## REQUEST
Return every one of the records below word for word, omitting the pictures.

(Click-target data)

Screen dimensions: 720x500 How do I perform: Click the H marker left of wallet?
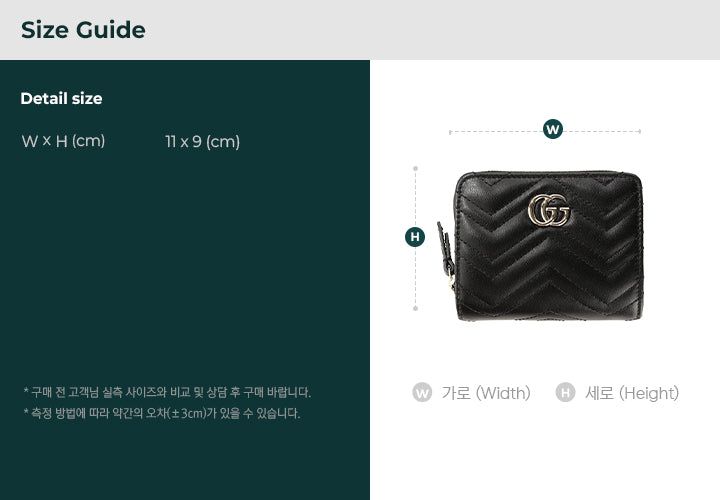point(415,237)
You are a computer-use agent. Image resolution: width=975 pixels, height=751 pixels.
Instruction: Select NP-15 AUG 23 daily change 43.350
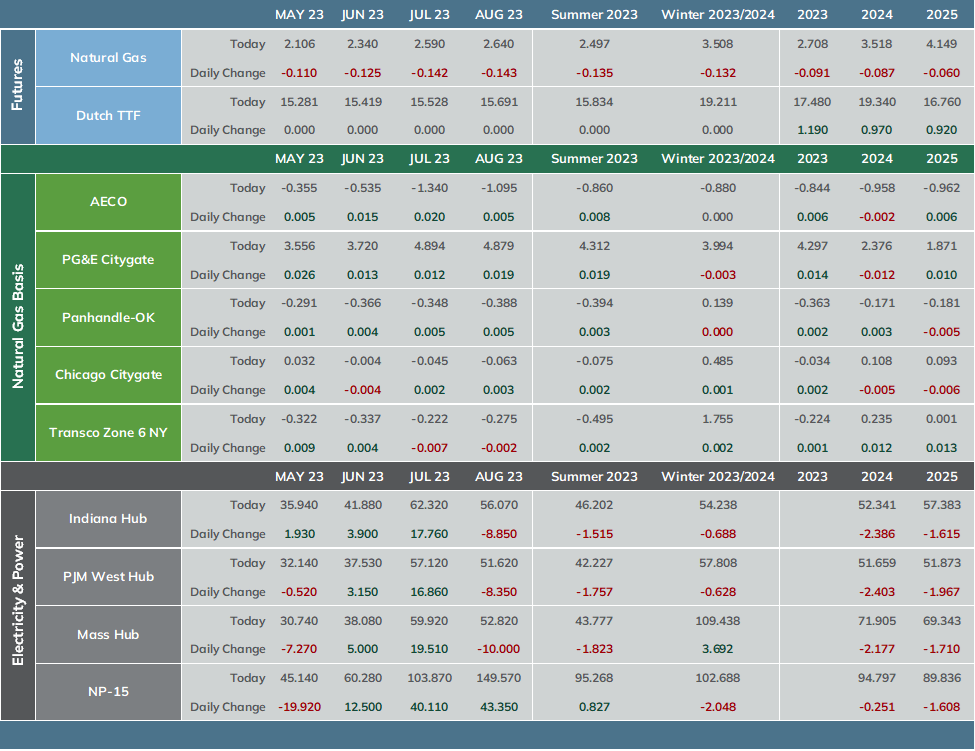(x=499, y=707)
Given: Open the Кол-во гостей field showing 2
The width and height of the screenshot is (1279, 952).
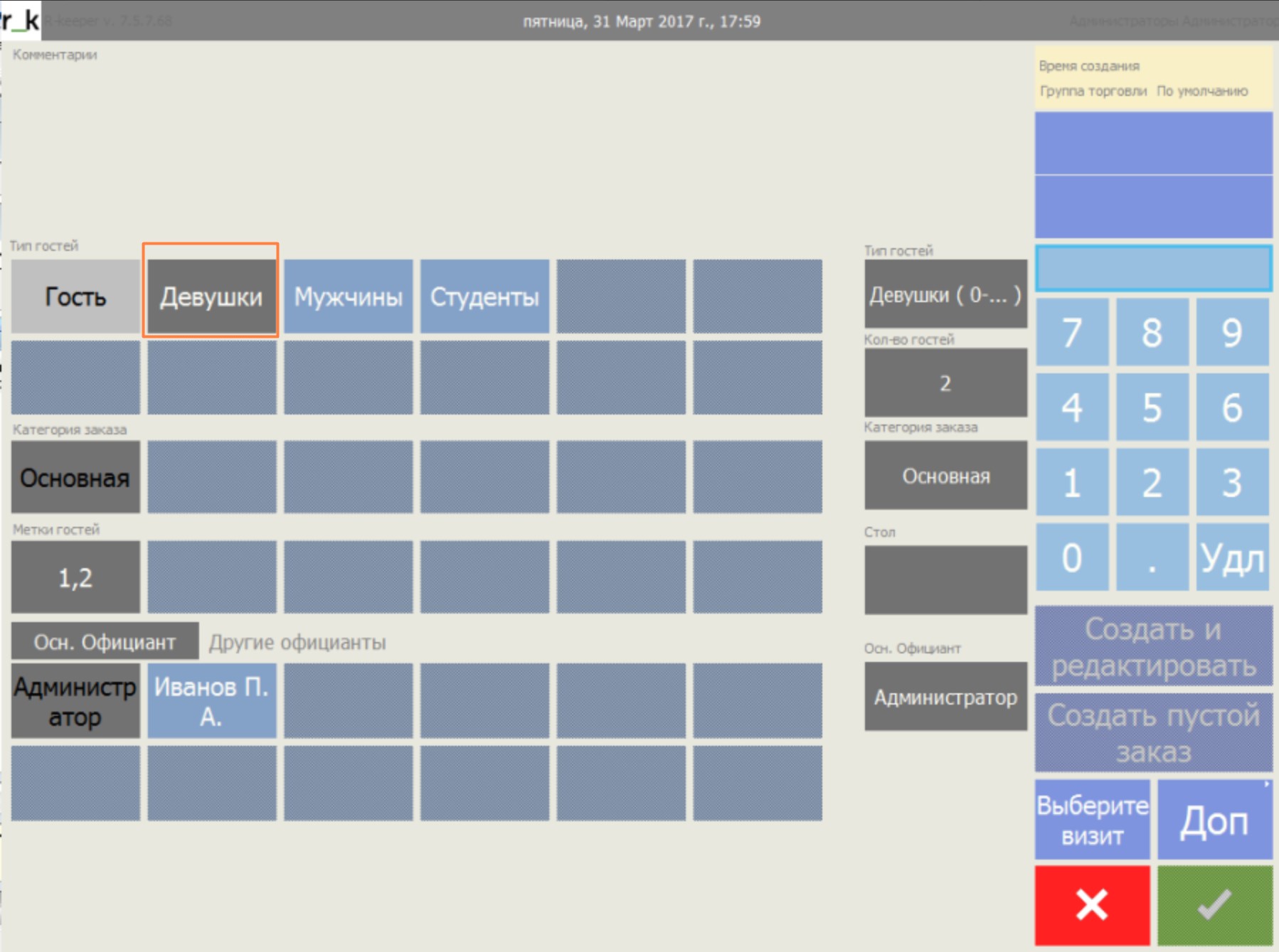Looking at the screenshot, I should pos(945,383).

## RESPONSE
Screen dimensions: 720x500 How do I perform: Click the H marker left of wallet?
point(415,237)
You are a computer-use agent. Image resolution: width=975 pixels, height=751 pixels.
Instruction: Select NP-15 AUG 23 daily change 43.350
(x=499, y=707)
Given: Open the Кол-во гостей field showing 2
The width and height of the screenshot is (1279, 952).
Looking at the screenshot, I should pos(945,383).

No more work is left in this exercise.